In Frankreich hat der Lebensborn-Enkel Matthieu Niango mit „Les petits chevaux“ ein Theaterstück angestoßen, das sich um die Geschichte seiner Mutter dreht. Sie ist im belgischen Lebensborn-Heim zur Welt gekommen. Im Zentrum des Romans "La Pouponnière d´Himmler" von Caroline De Mulder steht eine junge Französin, die ein Baby von einem Deutschen bekommt und in Steinhöring entbindet. Aber das Kriegsende ist absehbar, das Drama ist vorgezeichnet. Für das Thema Lebensborn ist die Grafic Novel „Ça devient rare
comme race“ von Isabelle Maroger ein neues Genre. Darin erzählt und zeichnet sie die Geschichte einer Entdeckung: Dass ihre Mutter norwegische Wurzeln hat, das ist bekannt. Dass sie ein „Deutschenkind“ ist, kommt erst Jahrzehnte später ans Tageslicht … Dank der witzig-sprühenden Zeichnungen lässt sich das Buch auch mit Minimal-Französisch lesen! Leider reproduziert es einige der bekannten "Gerüchte" ...

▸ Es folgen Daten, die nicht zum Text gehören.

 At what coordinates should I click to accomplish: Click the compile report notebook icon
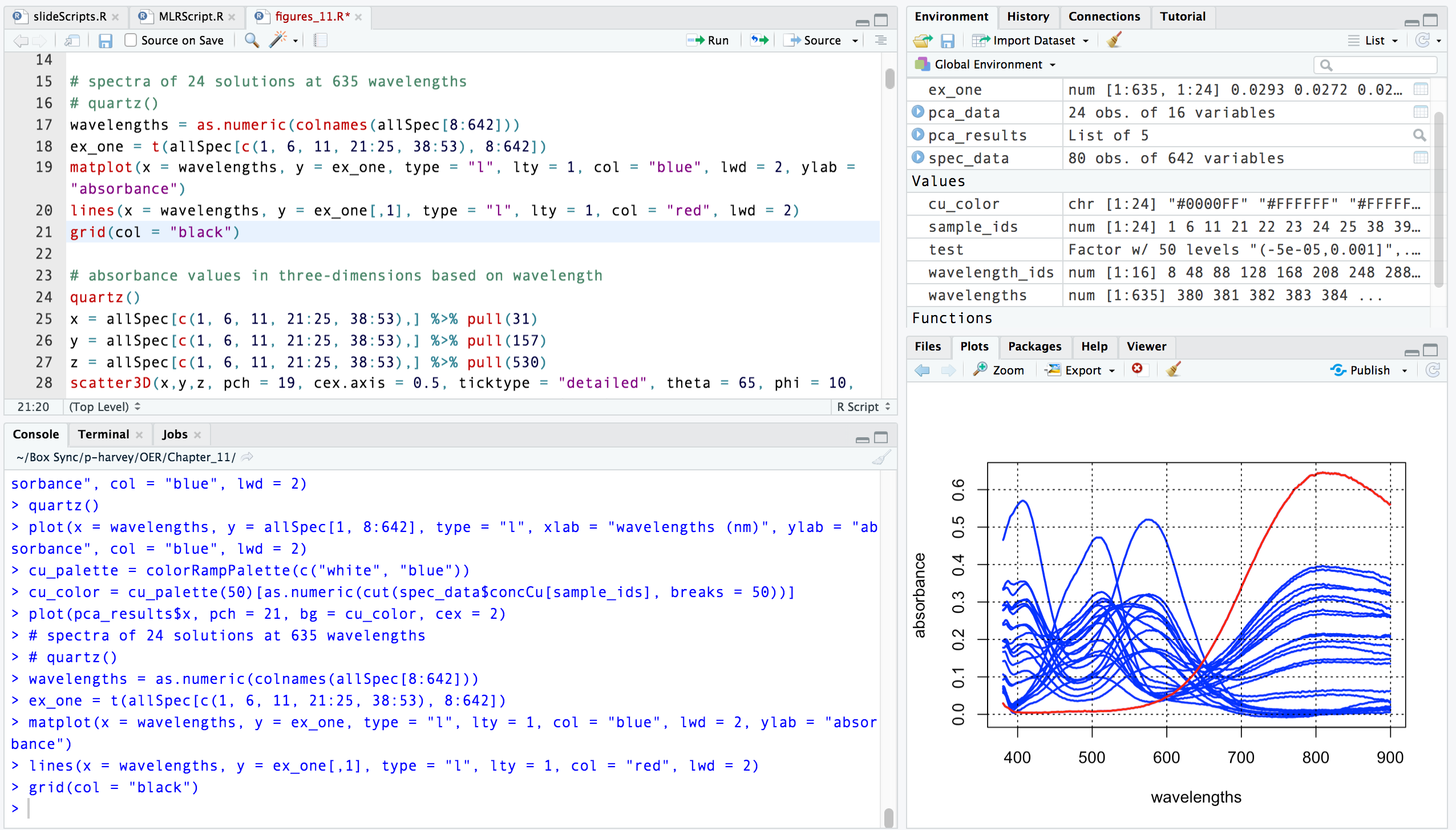coord(321,41)
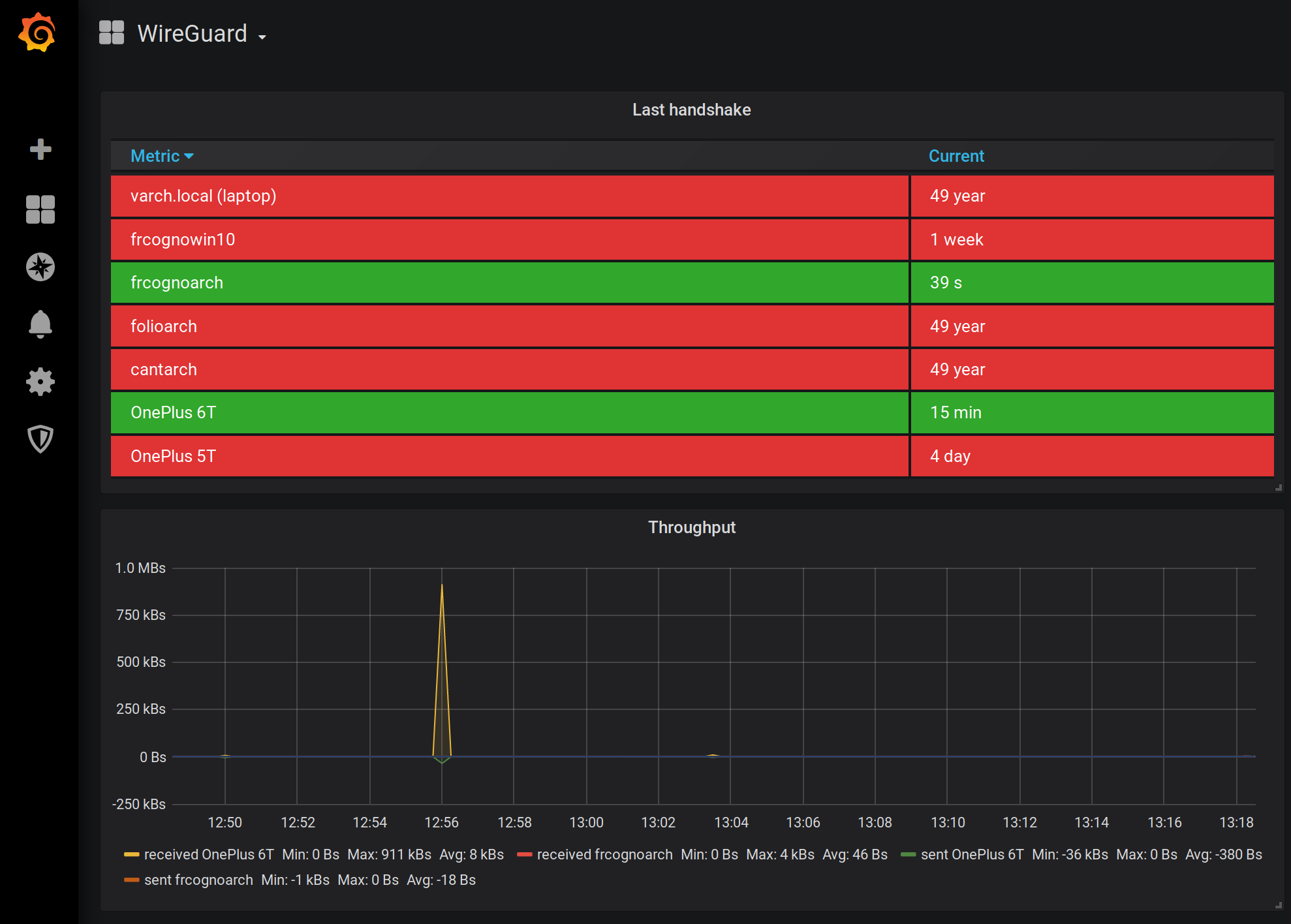Toggle received OnePlus 6T series legend
Image resolution: width=1291 pixels, height=924 pixels.
pyautogui.click(x=208, y=854)
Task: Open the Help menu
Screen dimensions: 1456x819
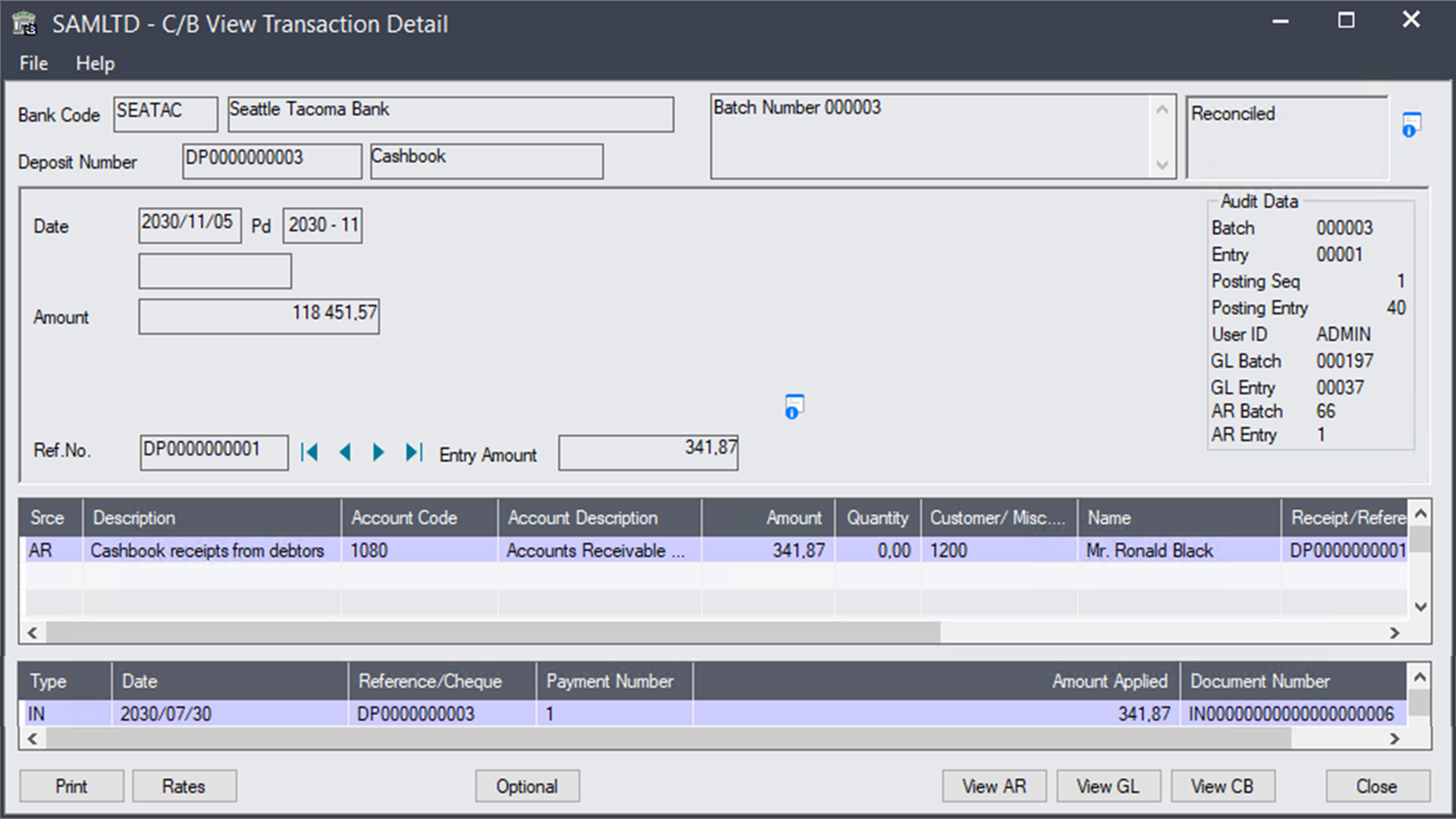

Die polnische Germanistin Joanna Bednarska geht das Thema auf einer Meta-Ebene an. In ihrer Habilitation will sie die Lebensborn-Literatur in den Blick nehmen, angefangen von Will Bertholds „Tatsachenroman“ (1975) über Judith Kuckart (1994), Rebecca Abe (2008) bis zu Draesner und Hotschnig. Auch Autobiografien, Biografien, Sachbücher und Dissertationen will sie einbeziehen - und Quellen, zum Beispiel die Himmler-Reden, in denen er über Lebensborn spricht. Da wird es noch ein paar Jahre dauern, bis die Arbeit fertig ist.

Last not least: Ein Podcast. Amelia Freelander, eine in Berlin lebende Australierin, produziert momentan eine zweiteilige Folge über die Geschichte von Ingrid von Oelhafen, als Kind aus Slowenien verschleppt, via Lebensborn bei einer deutschen Pflegefamilie gelandet.

Fazit: Es sind vor allem Frauen, die sich mit dem Thema Lebensborn auseinandersetzen – vor allem junge Frauen. Genre-Favorit ist nach wie vor der Roman, aber gleichzeitig wird mit Formaten experiment, mit Bühnenprogramm und Theaterstück, Fotobuch, Grafic Novel, Blog und Podcast ...sicher geeignet, um junge Leute zu erreichen!